The topic of hope has many layers; hope for my son, hope for myself and hope for our little family’s future. Seeing him immersing in the festival space so freely and happily is a good indication that we are making the right decisions together. Even though Jack is only two years old I regularly consult him on our plans for the day and similarly asked him would he like to go on an aeroplane and take part in this music festival. I had a fleeting moment of doubt… was I in my right mind to take a toddler into the heat to dance amongst writhing bodies to psychedelic trance under laser lights and fire engines spraying us with water? I could only hope (and pray) that he enjoyed it. My doubts were quickly quashed as he ran to the dancefloor and threw himself into the spiderweb of colour. “Fun!” he yelled, and he was off.

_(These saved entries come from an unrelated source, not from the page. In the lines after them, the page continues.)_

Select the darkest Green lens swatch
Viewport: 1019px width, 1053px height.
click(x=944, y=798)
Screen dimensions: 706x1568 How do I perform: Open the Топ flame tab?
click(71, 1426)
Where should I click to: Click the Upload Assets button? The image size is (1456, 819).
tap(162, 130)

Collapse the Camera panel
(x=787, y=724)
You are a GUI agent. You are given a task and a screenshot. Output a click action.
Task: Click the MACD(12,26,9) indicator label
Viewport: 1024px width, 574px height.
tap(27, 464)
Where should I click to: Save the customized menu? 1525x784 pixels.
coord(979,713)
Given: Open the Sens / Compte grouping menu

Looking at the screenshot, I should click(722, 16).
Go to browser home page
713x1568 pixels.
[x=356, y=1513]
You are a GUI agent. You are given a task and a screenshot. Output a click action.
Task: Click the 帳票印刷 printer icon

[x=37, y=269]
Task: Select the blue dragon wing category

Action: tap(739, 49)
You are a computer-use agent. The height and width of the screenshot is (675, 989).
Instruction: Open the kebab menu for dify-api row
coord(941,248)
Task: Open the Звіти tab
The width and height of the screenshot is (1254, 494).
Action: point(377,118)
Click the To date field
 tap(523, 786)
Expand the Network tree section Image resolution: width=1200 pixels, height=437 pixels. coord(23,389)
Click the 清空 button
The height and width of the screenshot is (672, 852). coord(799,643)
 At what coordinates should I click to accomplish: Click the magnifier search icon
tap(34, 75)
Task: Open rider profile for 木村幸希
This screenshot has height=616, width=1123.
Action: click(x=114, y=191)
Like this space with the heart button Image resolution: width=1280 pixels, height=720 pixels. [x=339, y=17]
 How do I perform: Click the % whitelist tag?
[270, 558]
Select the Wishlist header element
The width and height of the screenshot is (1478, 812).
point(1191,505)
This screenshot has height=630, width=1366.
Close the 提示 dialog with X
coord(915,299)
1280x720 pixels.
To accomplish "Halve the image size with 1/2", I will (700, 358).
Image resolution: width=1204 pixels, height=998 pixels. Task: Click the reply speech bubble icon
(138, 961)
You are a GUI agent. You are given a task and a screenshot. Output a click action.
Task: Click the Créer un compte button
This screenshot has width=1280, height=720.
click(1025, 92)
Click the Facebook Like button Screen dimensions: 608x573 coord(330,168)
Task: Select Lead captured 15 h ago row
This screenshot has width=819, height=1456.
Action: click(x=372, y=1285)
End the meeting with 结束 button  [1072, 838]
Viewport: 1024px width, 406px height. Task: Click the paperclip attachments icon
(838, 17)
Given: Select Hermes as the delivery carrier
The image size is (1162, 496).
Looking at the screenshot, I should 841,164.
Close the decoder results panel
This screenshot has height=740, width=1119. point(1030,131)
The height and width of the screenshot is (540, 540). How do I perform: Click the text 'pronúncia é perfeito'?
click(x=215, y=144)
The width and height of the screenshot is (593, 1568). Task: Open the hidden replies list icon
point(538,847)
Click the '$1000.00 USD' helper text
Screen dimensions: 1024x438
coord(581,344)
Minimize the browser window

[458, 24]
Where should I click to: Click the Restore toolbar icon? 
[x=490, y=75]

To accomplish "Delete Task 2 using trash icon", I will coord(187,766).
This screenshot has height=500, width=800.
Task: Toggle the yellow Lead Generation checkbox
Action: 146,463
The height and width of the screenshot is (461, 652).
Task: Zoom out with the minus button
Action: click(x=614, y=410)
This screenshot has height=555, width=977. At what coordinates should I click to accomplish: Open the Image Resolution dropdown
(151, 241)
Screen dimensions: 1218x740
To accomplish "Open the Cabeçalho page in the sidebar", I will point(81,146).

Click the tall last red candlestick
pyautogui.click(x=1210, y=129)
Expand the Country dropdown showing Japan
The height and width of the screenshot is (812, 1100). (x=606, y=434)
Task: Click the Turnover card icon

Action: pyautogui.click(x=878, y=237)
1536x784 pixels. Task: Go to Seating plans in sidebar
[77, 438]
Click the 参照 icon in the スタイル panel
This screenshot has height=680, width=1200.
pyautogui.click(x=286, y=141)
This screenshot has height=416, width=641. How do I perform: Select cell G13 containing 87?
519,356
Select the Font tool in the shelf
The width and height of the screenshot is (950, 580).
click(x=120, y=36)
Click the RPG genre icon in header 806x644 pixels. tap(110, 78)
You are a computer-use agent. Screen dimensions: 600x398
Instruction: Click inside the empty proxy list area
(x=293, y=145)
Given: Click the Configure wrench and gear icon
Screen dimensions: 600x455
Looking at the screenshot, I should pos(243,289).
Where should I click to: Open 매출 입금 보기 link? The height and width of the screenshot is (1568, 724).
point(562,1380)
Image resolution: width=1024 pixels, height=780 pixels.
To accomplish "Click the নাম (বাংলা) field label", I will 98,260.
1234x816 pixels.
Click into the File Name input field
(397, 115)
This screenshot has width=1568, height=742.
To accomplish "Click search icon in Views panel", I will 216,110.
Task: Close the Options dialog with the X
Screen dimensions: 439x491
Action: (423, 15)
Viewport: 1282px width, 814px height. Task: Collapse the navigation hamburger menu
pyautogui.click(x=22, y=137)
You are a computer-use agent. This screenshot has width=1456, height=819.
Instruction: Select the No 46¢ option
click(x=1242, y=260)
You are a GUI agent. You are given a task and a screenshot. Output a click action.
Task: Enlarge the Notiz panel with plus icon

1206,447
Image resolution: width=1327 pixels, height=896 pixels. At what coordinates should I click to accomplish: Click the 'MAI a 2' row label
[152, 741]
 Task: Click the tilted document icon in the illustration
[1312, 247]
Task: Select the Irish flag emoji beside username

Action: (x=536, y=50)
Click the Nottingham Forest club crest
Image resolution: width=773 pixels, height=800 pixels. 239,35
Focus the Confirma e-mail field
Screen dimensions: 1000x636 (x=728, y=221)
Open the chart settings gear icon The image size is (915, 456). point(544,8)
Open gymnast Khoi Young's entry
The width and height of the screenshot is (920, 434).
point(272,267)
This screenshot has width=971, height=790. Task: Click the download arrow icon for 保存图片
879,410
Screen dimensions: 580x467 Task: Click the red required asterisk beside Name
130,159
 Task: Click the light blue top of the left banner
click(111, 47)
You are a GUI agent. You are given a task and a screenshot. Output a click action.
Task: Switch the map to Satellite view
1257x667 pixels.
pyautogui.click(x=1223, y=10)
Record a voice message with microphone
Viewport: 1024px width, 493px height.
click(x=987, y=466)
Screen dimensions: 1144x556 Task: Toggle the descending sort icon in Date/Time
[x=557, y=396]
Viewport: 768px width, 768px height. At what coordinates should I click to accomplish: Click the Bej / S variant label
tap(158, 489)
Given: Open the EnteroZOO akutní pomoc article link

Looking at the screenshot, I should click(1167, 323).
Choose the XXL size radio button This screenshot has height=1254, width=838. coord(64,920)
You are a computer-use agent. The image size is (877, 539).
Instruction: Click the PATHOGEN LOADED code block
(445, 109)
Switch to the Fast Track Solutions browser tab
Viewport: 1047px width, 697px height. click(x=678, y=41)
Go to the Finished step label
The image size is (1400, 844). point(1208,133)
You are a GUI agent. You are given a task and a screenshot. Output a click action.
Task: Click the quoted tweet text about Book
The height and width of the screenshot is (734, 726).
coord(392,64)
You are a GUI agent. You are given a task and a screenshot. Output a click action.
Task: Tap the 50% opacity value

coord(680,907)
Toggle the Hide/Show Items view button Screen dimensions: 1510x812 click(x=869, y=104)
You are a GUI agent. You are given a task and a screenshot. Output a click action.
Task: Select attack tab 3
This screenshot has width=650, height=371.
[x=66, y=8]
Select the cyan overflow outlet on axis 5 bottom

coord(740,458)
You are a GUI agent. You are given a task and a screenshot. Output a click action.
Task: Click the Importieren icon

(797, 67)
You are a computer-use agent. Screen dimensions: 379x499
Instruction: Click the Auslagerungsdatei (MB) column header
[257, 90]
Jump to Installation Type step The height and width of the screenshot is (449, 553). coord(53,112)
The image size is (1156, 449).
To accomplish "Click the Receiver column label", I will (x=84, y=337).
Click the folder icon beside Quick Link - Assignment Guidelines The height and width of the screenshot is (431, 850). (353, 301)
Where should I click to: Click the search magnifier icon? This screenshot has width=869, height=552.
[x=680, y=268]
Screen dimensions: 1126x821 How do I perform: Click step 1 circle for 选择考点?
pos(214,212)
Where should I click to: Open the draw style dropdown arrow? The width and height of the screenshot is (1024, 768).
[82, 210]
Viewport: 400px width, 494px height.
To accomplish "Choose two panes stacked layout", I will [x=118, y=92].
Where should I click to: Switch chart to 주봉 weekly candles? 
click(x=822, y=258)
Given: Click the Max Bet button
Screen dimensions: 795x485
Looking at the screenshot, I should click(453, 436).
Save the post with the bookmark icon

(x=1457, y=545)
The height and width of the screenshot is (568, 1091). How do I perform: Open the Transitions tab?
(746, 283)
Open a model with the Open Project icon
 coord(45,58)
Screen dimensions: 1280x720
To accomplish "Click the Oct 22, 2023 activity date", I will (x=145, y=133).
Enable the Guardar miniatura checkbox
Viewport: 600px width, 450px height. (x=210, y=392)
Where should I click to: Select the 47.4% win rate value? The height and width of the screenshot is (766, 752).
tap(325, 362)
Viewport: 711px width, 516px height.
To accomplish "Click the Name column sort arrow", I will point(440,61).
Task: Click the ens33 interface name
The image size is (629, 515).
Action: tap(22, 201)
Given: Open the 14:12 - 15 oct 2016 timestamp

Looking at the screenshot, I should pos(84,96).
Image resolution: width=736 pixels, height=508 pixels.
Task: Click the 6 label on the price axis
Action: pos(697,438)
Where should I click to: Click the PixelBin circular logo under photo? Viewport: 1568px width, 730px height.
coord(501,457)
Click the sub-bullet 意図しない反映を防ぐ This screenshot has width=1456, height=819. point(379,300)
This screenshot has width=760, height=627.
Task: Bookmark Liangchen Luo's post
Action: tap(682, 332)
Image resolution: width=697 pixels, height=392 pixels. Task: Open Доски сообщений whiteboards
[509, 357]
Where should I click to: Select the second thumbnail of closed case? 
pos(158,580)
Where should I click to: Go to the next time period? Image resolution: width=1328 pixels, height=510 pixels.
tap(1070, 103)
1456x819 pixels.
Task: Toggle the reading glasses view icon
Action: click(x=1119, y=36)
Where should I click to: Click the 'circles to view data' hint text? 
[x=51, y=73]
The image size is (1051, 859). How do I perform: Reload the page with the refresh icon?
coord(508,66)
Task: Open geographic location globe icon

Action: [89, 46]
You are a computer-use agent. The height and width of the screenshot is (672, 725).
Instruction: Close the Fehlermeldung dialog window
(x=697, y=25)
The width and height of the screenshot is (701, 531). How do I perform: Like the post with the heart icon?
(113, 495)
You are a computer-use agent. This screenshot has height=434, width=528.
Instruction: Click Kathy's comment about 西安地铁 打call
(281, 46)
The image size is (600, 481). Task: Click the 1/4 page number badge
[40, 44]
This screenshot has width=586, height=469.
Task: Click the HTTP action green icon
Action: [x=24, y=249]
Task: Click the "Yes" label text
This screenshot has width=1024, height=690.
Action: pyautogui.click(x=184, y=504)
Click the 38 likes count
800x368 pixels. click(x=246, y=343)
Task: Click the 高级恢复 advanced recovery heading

With his mother’s love for a good communal stomp on the dirt and his father’s later in life discovery of a deep spiritual energy my son was the next generation of modern hippie. His connection to the Earth was already so apparent gravitating to playing instruments and exploring the wilderness at every opportunity. Living in this festival deep in the forest surrounded by wildlife (both human and animal) was an experience which should be offered to all toddlers. The parents here nod approvingly as Jack joined their kids digging with sticks in mud puddles and running through the coloured flags shrieking wildly as they waved in the wind.
Thinking about the kind of child I am raising and the life I want him to lead occupies my thoughts constantly. How much influence do you actually have on their future and how much is predetermined. My goal has always been to expose him to as many wonderful experiences as possible. A number of people have often asked what the point was in taking him to view an eclipse for example in Oregon as I did when he was 8 months old, or to play in the snow as a baby, suggesting he wouldn’t remember any of it anyway. I listened patiently as I noticed their kids glued to the television and wondered if they knew kids were a product of their environment, as we all were.
‘We are all products of our environment; every person we meet, every new experience or adventure, every book we read, touches and changes us, making us the unique being we are.’
There are so many hopes I have for my son. I hoped for him to be happy, to feel successful, to feel unconditionally loved, to be self-assured and confident to face whatever life presented with wisdom. Mostly my hope was for him to be kind, to himself to others and to the Earth.